┌─ Passage provided

You May Rest Here

--Finn Chadwick, Nicholas Males & Sam Montgomery

Space Programme 2022

by Finn Chadwick

chair, monitors, briefcase, exit sign & strapping

Untitled 2022

by Samuel Montgomery

cat door & timber

Untitled 2022

by Samuel Montgomery

foam cast decoys

Untitled 2022

by Nicholas Males

fridge door & VHS tapes

Window #1 2022

by Nicholas Males

privacy window, phone & telephone cords

Flamingo Lamp 2022

by Nicholas Males

flamingo, lamp, paint & cut table

Geyser 2022

by Nicholas Males

bent heated towel rail & water pump

You May Rest Here - a simple phrase that takes on more significance in our current climate. In the past two years, through multiple lockdowns and an ongoing global pandemic, many of us have been forced to come to terms with the spaces we inhabit and the objects we share them with. In this exhibition, all three assemblage artists make use of their surroundings and findings to form bodies of work through their different experiences in the places they live. Although each practice explores different themes, the ways in which materials and objects are treated and transformed develops a common thread.


These found objects are freed from their original settings and placed in an art context. There is a level of self-awareness, humour and a play on the exhibition’s title itself. A strong reflection of current times, a yearning sense of escapism and the seemingly inability to rest. From travelling to space via defunct programmes, to non-functional chairs, watchful headless ‘owl’ ducks, and janky ‘calming’ water features.

└─

--- Tasks and exercises ---
a. Using the exhibition page for You May Rest Here, mark each statement yes or no and quote the exact words from the page that settle it.
(i) Geyser is made from a bent heated towel rail and a water pump.
(ii) Flamingo Lamp is a work by Samuel Montgomery.
(iii) The exhibition brings together four assemblage artists.
b. Answer these questions from the You May Rest Here exhibition page.
(i) What is the title of the work by Finn Chadwick?
(ii) What materials make up Window #1?
(iii) Over what stretch of time does the page say people have gone through multiple lockdowns?
c. Write a continuation of the You May Rest Here exhibition page, picking up right after its final sentence.

┌─ Source material

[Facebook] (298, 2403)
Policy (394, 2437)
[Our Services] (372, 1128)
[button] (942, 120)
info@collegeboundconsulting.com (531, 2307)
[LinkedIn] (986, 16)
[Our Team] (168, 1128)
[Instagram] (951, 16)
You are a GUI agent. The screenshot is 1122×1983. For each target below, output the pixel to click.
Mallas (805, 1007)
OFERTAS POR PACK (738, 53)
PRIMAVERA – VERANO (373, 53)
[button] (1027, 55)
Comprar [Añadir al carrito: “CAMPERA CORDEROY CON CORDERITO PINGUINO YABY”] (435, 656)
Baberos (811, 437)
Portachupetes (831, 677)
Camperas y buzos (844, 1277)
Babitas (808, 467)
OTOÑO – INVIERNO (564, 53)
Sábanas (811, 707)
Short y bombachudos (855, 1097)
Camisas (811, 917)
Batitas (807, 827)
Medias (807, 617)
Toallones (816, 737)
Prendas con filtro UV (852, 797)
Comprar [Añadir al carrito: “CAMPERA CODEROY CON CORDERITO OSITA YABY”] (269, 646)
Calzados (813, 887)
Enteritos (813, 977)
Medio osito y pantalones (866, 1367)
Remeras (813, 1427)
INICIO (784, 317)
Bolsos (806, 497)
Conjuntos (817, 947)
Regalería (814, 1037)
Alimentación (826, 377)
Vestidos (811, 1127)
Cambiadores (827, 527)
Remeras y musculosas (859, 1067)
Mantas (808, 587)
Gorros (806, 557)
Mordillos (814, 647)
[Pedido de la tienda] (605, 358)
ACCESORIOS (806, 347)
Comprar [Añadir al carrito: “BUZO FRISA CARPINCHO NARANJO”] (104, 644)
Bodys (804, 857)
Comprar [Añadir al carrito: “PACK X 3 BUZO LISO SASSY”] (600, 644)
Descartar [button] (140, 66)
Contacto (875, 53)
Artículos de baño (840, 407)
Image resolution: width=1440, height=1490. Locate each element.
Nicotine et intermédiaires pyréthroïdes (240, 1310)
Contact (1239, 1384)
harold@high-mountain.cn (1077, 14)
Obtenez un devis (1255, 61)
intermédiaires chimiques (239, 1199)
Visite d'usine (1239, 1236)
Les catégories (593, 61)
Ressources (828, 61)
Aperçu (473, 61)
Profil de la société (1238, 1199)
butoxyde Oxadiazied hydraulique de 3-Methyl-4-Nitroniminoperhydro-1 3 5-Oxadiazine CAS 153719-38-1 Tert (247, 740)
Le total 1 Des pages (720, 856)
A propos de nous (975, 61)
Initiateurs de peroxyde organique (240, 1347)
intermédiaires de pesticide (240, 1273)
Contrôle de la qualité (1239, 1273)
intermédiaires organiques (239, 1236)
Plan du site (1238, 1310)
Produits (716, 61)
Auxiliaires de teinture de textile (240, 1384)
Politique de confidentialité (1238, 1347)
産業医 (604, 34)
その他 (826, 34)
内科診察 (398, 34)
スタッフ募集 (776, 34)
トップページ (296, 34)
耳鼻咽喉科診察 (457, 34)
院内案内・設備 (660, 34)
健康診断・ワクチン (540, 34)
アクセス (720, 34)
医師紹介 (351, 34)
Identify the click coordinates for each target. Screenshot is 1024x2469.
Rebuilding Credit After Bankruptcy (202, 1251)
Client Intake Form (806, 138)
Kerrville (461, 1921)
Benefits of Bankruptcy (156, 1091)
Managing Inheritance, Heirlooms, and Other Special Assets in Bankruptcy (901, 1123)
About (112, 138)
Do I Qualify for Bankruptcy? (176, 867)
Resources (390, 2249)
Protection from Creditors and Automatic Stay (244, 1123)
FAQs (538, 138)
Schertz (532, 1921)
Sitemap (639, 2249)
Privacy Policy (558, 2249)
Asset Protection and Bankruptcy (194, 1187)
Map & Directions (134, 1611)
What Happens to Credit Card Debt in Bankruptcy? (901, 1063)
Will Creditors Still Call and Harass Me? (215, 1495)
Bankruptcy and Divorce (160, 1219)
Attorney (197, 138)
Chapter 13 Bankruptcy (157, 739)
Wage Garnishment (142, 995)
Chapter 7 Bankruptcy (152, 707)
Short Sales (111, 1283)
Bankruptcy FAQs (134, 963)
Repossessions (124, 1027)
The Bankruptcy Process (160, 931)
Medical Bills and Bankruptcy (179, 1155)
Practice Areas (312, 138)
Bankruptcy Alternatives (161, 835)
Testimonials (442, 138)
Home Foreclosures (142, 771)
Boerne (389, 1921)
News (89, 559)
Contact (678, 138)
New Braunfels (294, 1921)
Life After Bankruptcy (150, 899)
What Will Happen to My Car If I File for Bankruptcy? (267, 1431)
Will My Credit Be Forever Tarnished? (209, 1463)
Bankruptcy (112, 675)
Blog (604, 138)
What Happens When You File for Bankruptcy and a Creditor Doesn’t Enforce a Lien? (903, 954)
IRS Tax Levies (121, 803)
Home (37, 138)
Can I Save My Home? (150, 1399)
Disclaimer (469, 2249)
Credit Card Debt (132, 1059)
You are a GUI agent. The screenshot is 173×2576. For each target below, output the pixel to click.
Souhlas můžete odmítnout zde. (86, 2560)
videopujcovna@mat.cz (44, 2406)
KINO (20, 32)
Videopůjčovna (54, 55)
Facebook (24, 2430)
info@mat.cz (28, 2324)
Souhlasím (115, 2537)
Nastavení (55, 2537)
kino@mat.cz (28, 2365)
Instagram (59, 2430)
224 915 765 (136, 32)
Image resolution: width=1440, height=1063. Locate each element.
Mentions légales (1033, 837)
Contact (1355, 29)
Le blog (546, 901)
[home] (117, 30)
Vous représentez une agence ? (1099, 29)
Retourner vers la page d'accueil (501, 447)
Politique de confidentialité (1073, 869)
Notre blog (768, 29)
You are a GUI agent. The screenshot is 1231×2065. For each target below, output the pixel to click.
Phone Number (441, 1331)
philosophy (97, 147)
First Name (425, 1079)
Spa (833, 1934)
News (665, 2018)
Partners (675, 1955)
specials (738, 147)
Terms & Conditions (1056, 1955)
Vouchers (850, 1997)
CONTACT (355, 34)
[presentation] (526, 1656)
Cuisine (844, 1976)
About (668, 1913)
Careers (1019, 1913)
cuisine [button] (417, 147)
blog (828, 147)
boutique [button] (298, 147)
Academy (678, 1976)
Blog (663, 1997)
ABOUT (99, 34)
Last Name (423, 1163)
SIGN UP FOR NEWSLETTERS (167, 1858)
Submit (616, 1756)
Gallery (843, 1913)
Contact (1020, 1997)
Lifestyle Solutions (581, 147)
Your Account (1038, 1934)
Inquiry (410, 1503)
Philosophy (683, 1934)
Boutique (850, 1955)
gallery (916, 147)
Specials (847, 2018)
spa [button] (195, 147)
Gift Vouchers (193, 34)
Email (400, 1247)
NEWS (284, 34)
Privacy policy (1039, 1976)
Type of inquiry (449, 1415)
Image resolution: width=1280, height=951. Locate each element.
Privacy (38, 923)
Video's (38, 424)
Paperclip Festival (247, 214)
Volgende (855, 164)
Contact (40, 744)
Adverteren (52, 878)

└─

--- Written answers ---
a.
(i) Yes: "bent heated towel rail & water pump"
(ii) No: "by Nicholas Males"
(iii) No: "all three assemblage artists"

b.
(i) Space Programme
(ii) A privacy window, a phone and telephone cords
(iii) The past two years

c.
By seeing the potential in once discarded things, there is a sense of salvation created for these once purpose-built objects.These seemingly utilitarian things are described well in Jean Baudrillard’s System of Objects, in which he states. “Objects, on which domesticity once depended as a means of escape from the pressures of society, now on the contrary serve to shackle the domestic universe.” The domestic shackle that Baudrillard mentions is often what we attribute to an object’s function, form and ultimately why they exist. Baudrillard expands upon this idea, stating. “The entire system is founded on the concept of functionality. Colours, forms, materials, design and space - all are functional. Every object claims to be functional... With its reference to ‘function’ it suggests that the object fulfils itself in the precision of its relationship to the real world and to human needs.” It is easy to see that many of the objects that we fill our lives with are built predominantly on a means to serve us. Consequently, we subconsciously confine the object’s meaning to that one purpose, that singular function it was made to perform, and it is in turn bound to this label.


We perceive objects both consciously and subconsciously for their purpose or function thanks to our hyper-commercialised, consumer based society. In turn, when we can’t place an object’s function it loses its sense of belonging - we can’t place it therefore it’s ‘useless.’ Many will start to either disregard it, or create theatrical ‘scenarios’ to give the object a reason to exist. These scenarios are ultimately stories, which we create on a semi-subconscious level to make sense of what we can’t define. Through a diverse range of everyday discarded objects, these works question the wider social implications of the things we fill our lives with, and the reasons we perceive them in such linear ways.